Whatever a delegation of Knesset members knew about Southern hospitality before arriving in Atlanta, the group got the good and the bad during a breakfast at the Jewish Federation of Greater Atlanta on Sept. 7.
“This is the real Diaspora,” Federation CEO and President Eric Robbins said in welcoming the half-dozen Israeli lawmakers, representing a range of parties inside and outside Prime Minister Benjamin Netanyahu’s government.
The Knesset members visited Atlanta Sept. 6 to 8, with stops ranging from the Epstein School to SunTrust Park, before flying to the New York area for Shabbat. Their trip was part of a Jewish Agency for Israel program to strengthen bonds between Israel and the Diaspora, and this was the first time Atlanta was on the itinerary.
Yoav Kisch, a Knesset member from Netanyahu’s Likud party, said in an interview before the program that the delegation’s primary goal was to listen to the concerns of American Jews.
“I think it’s a mutual interest both for Israel and the Diaspora Jews to maintain a good and constructive relationship,” Kisch said.
He said the success of American Jewry the past 100 years has been crucial to Israel, but now Israel is contributing to the strength of the Diaspora worldwide. “Having a strong Israel is something that is very important, in my opinion, to the Jewish Diaspora.”
Kisch said Israel is much stronger than it was 30 years ago, but the Diaspora is still important in helping shore up international support for the Jewish state.
Facing a diverse group of Federation donors, he anticipated questions about religious pluralism involving the suspended compromise over an egalitarian prayer space at the Western Wall and legislation tightening Orthodox control over conversions.
He wasn’t disappointed.
Kisch, Likud Coalition Chairman David Bitan, Druze Yisrael Beteinu member Hamad Amar, Jewish Home member Shuli Moalem-Refaeli, and Zionist Union members Itzik Shmuli and Yoel Hasson introduced themselves with gratitude for the hospitality, praise for the Jewish role in the American civil rights movement and plenty of jokes. Amar, for example, noted that whatever issues might divide Israeli and American Jews, there are no tensions between Israeli Druze and American Jews.
The question-and-answer session then began, and the visitors could see part of what Robbins meant when he said, “We look at you as family. We feel as if we’re family.”
Like a Rosh Hashanah dinner, the love in the room didn’t prevent tough talk about politics amid smiles and laughter.
American Jewish Committee Atlanta Regional Director Dov Wilker had the first question and cut to the chase: “You are the ones responsible for this change, and my question for you … is how are you allowing Shas and all the religious parties to control this decision which impacts how a Jew practices their religion?”

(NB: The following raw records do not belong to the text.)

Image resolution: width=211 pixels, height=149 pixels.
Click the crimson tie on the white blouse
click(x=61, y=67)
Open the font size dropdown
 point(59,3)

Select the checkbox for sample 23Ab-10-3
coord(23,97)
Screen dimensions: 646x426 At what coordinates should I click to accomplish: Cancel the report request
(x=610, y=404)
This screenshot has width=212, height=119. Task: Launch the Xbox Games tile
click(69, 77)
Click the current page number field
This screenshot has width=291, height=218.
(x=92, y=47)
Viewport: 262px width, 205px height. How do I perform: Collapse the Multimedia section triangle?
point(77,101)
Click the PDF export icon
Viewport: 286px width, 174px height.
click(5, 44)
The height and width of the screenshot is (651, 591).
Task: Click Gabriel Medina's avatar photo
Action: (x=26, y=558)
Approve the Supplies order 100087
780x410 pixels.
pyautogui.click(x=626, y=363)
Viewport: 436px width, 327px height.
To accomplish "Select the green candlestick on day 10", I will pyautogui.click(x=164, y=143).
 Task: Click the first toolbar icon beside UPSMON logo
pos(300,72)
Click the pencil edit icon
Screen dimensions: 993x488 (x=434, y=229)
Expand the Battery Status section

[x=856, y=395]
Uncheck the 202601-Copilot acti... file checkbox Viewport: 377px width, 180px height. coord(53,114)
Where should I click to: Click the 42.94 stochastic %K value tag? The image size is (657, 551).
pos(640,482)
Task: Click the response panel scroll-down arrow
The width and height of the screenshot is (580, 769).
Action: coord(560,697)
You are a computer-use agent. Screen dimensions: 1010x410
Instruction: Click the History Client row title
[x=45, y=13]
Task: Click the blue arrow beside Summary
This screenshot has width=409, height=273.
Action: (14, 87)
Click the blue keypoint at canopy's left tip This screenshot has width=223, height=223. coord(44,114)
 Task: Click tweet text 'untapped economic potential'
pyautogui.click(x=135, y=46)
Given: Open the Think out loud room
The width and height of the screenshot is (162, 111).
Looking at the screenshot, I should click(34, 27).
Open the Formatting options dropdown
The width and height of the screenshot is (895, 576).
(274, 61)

Bitan acknowledged that it was all about politics: Likud needs the support of the religious parties, so it has to compromise on issues they care about.
If the actions related to pluralism are so important to the parties on the left, he said, the Zionist Union could join Likud in a unity government excluding Shas and United Torah Judaism.
The ultimate answer, Bitan said, is for millions of Conservative and Reform Jews to make aliyah so they can vote in an Israeli government to do whatever they want.
Josh Shubin expressed concerns to the Knesset members that his grandchildren won’t be welcome or won’t be interested in Israel.
Mark Olstein, whose son is one of 30 Atlantans serving in the Israel Defense Forces as lone soldiers, complained that even though his son did everything that was asked of him, including going through an Orthodox conversion, he still wasn’t considered Jewish by the Israeli government. The Israeli lawmakers offered sympathy but no solutions.